1944, le temps de la vengeance
On a tous en mémoire les images joyeuses de la Libération. Mais au même moment, certains résistants se livraient à la barbarie.
10 septembre 1944. Des corps flottent sur la Seine. Des hommes, des femmes, de très jeunes gens… Tous ont été tués d’une balle dans la nuque, les mains attachées par du fil électrique. Qui sont-ils ?
Samedi à 21h sur La Trois, «Retour aux sources» revient sur cet épisode longtemps étouffé de l’histoire de France avec «Règlements de comptes à l’Institut», un excellent documentaire aux allures de thriller en noir et blanc.
Paris martyrisé
«Paris outragé ! Paris martyrisé ! Mais Paris libéré !» On se souvient du discours du général de Gaulle entrant dans Paris, le 25 août 1944. Mais pendant que le général évoque «la seule France, la vraie France, la France éternelle», c’est une autre histoire qui se joue en coulisses. Nettement moins glorieuse…

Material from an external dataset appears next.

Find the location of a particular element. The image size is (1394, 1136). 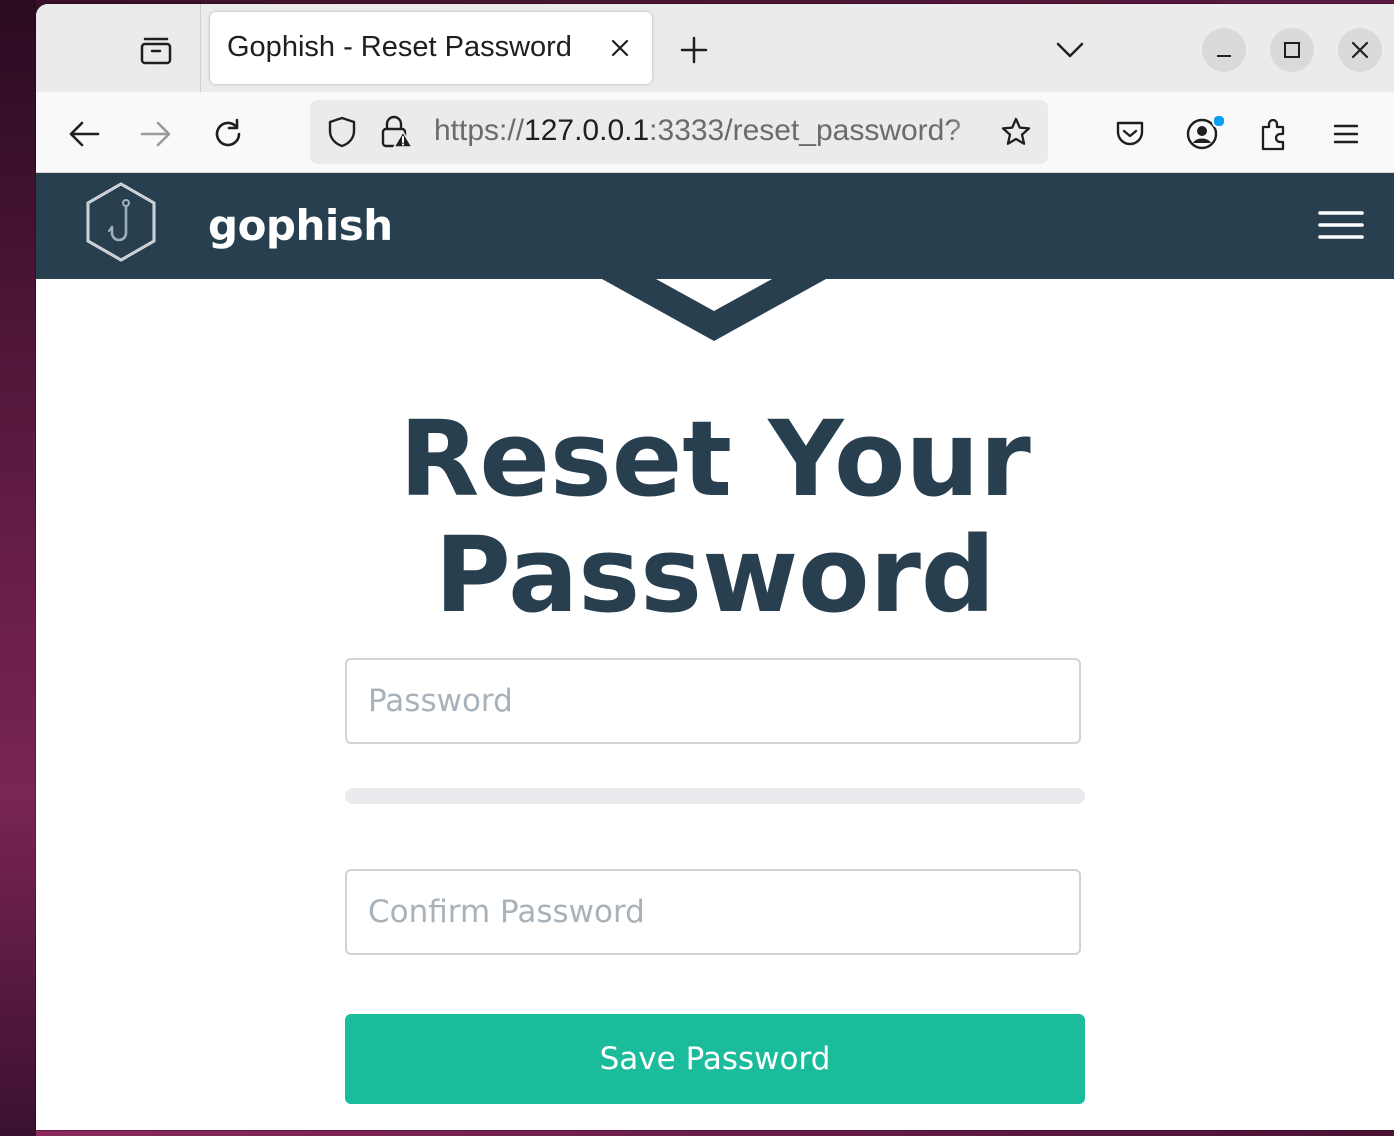

tab-title: Gophish - Reset Password is located at coordinates (400, 47).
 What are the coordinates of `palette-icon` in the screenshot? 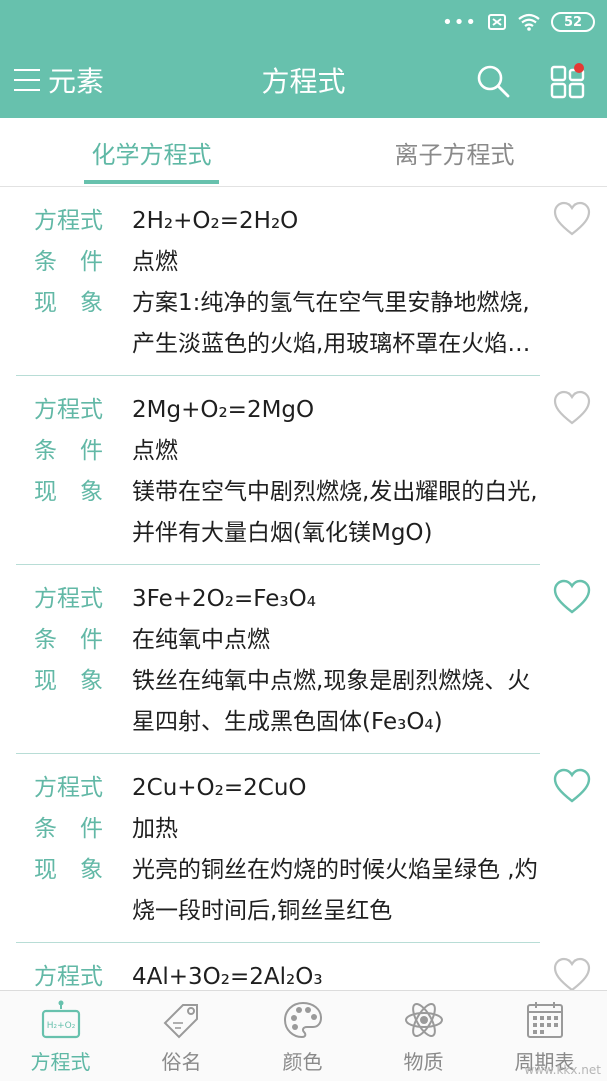 It's located at (303, 1020).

Certains résistants décident de s’occuper des traîtres. Ils arrêtent tous ceux qu’ils considèrent comme des collabos. Des anciens de la Milice, mais aussi des commerçants qui semblent s’être enrichis, des femmes soupçonnées d’avoir eu une relation avec un Allemand, des gens désignés par la rumeur ou dénoncés par leurs voisins…
À tort ou à raison. Ils sont arrêtés, traînés devant un pseudo-tribunal et exécutés. Les corps repêchés dans la Seine mènent tous à une même adresse : l’Institut dentaire. Et à un même homme : le capitaine Bernard.
Un pseudo-tribunal
Capitaine Bernard, c’est le surnom de René Sentuc. Avant-guerre, l’homme était chauffeur de taxi et élu communiste. Il a ensuite rejoint les FTP (francs-tireurs et partisans), le mouvement de résistance fondé par le Parti communiste français en 1942.
À la Libération, au nom des FTP et de son leader charismatique, le colonel Fabien, Sentuc prend possession de l’Institut dentaire pour y installer son pseudo-tribunal. L’heure est à la vengeance !
De Gaulle a rapidement connaissance de ces faits, qu’il ne peut tolérer. Dès la fin août, les résistants sont tenus de remettre à la police et à la justice toute personne qu’ils auraient arrêtée. Mais Sentuc n’a aucune envie de libérer ses prisonniers. D’autant que certains sont salement amochés…
Guerre froide
En trois semaines, 250 personnes ont été détenues à l’Institut dentaire. 42 ont été assassinées de manière certaine, mais toutes ont probablement fini dans la Seine. En France, c’est dix à douze mille personnes qui ont ainsi été exécutées lors de cette épuration extrajudiciaire. C’est pourtant une histoire dont on parle peu.
Pourquoi ? Bon nombre de résistants étaient communistes. Or, de Gaulle ne pouvait pas se mettre les communistes à dos. Il faudra donc attendre le début de la guerre froide pour que les enquêtes sur les exactions commises à la Libération puissent être relancées.
René Sentuc n’est arrêté qu’en 1952 et il ne sera jamais jugé car une loi d’amnistie est votée en 1953. Il reprendra donc tranquillement son job et occupera son poste de conseiller municipal communiste jusqu’en 1971.
Révéler le passé
C’est l’historien Jean-Marc Berlière qui a tiré toute cette histoire au grand jour. Il la raconte avec savoir et empathie dans le documentaire de La Trois. «Quand j’ai commencé à travailler sur ce sujet, les dossiers étaient tamponnés «loi d’amnistie». On était passible de poursuites si on révélait quoi que ce soit ! C’est gravissime qu’un pays oublie ainsi une partie de son passé. Le passé n’est pas forcément glorieux. Il faut avoir le courage de regarder les choses en face.»